▶ **What you are asked to do**
Write out the records below once more, exactly as they stand.
--- Data provided ---
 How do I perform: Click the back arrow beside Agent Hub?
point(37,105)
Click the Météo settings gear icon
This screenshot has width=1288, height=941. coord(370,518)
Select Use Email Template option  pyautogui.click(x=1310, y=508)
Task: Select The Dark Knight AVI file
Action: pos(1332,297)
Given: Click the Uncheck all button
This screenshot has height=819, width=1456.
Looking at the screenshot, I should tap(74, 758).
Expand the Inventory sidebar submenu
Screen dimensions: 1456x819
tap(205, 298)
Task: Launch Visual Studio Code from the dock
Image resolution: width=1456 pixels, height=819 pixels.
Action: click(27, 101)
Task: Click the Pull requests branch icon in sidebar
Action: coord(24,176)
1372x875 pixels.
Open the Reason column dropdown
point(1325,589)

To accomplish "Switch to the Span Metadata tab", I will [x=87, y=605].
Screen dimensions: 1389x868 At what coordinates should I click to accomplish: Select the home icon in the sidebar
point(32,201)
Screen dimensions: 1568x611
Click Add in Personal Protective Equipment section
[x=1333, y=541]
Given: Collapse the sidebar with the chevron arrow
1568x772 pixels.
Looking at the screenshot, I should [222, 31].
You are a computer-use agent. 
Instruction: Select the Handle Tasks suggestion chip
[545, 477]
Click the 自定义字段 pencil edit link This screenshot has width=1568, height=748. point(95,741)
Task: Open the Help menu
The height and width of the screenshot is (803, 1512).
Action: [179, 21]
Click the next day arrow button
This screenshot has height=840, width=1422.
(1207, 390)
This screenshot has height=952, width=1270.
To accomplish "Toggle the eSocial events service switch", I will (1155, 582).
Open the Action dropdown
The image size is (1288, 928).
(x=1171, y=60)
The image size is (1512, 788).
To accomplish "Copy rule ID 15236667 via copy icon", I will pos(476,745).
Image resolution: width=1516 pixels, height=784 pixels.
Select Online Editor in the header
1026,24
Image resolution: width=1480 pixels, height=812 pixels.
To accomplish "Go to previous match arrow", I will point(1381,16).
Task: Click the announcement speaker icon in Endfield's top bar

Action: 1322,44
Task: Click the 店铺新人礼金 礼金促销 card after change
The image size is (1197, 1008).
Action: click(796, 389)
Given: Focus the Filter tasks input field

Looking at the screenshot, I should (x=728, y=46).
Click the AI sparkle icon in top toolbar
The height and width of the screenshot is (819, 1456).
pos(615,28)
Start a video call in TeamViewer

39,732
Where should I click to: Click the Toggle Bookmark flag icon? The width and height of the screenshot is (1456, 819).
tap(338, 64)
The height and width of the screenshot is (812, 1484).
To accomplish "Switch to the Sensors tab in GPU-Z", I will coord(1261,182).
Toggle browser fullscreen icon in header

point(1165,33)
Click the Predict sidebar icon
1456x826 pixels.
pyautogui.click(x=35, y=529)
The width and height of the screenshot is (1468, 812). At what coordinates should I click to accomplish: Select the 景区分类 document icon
---
▶ **Response box**
 How do I perform: Click the back arrow beside Agent Hub?
point(37,105)
Click the Météo settings gear icon
This screenshot has width=1288, height=941. coord(370,518)
Select Use Email Template option  pyautogui.click(x=1310, y=508)
Task: Select The Dark Knight AVI file
Action: pos(1332,297)
Given: Click the Uncheck all button
This screenshot has height=819, width=1456.
Looking at the screenshot, I should tap(74, 758).
Expand the Inventory sidebar submenu
Screen dimensions: 1456x819
tap(205, 298)
Task: Launch Visual Studio Code from the dock
Image resolution: width=1456 pixels, height=819 pixels.
Action: click(27, 101)
Task: Click the Pull requests branch icon in sidebar
Action: coord(24,176)
1372x875 pixels.
Open the Reason column dropdown
point(1325,589)

To accomplish "Switch to the Span Metadata tab", I will [x=87, y=605].
Screen dimensions: 1389x868 At what coordinates should I click to accomplish: Select the home icon in the sidebar
point(32,201)
Screen dimensions: 1568x611
Click Add in Personal Protective Equipment section
[x=1333, y=541]
Given: Collapse the sidebar with the chevron arrow
1568x772 pixels.
Looking at the screenshot, I should [222, 31].
You are a computer-use agent. 
Instruction: Select the Handle Tasks suggestion chip
[545, 477]
Click the 自定义字段 pencil edit link This screenshot has width=1568, height=748. point(95,741)
Task: Open the Help menu
The height and width of the screenshot is (803, 1512).
Action: [179, 21]
Click the next day arrow button
This screenshot has height=840, width=1422.
(1207, 390)
This screenshot has height=952, width=1270.
To accomplish "Toggle the eSocial events service switch", I will (1155, 582).
Open the Action dropdown
The image size is (1288, 928).
(x=1171, y=60)
The image size is (1512, 788).
To accomplish "Copy rule ID 15236667 via copy icon", I will pos(476,745).
Image resolution: width=1516 pixels, height=784 pixels.
Select Online Editor in the header
1026,24
Image resolution: width=1480 pixels, height=812 pixels.
To accomplish "Go to previous match arrow", I will point(1381,16).
Task: Click the announcement speaker icon in Endfield's top bar

Action: 1322,44
Task: Click the 店铺新人礼金 礼金促销 card after change
The image size is (1197, 1008).
Action: click(796, 389)
Given: Focus the Filter tasks input field

Looking at the screenshot, I should (x=728, y=46).
Click the AI sparkle icon in top toolbar
The height and width of the screenshot is (819, 1456).
pos(615,28)
Start a video call in TeamViewer

39,732
Where should I click to: Click the Toggle Bookmark flag icon? The width and height of the screenshot is (1456, 819).
tap(338, 64)
The height and width of the screenshot is (812, 1484).
To accomplish "Switch to the Sensors tab in GPU-Z", I will coord(1261,182).
Toggle browser fullscreen icon in header

point(1165,33)
Click the Predict sidebar icon
1456x826 pixels.
pyautogui.click(x=35, y=529)
The width and height of the screenshot is (1468, 812). At what coordinates should I click to accomplish: Select the 景区分类 document icon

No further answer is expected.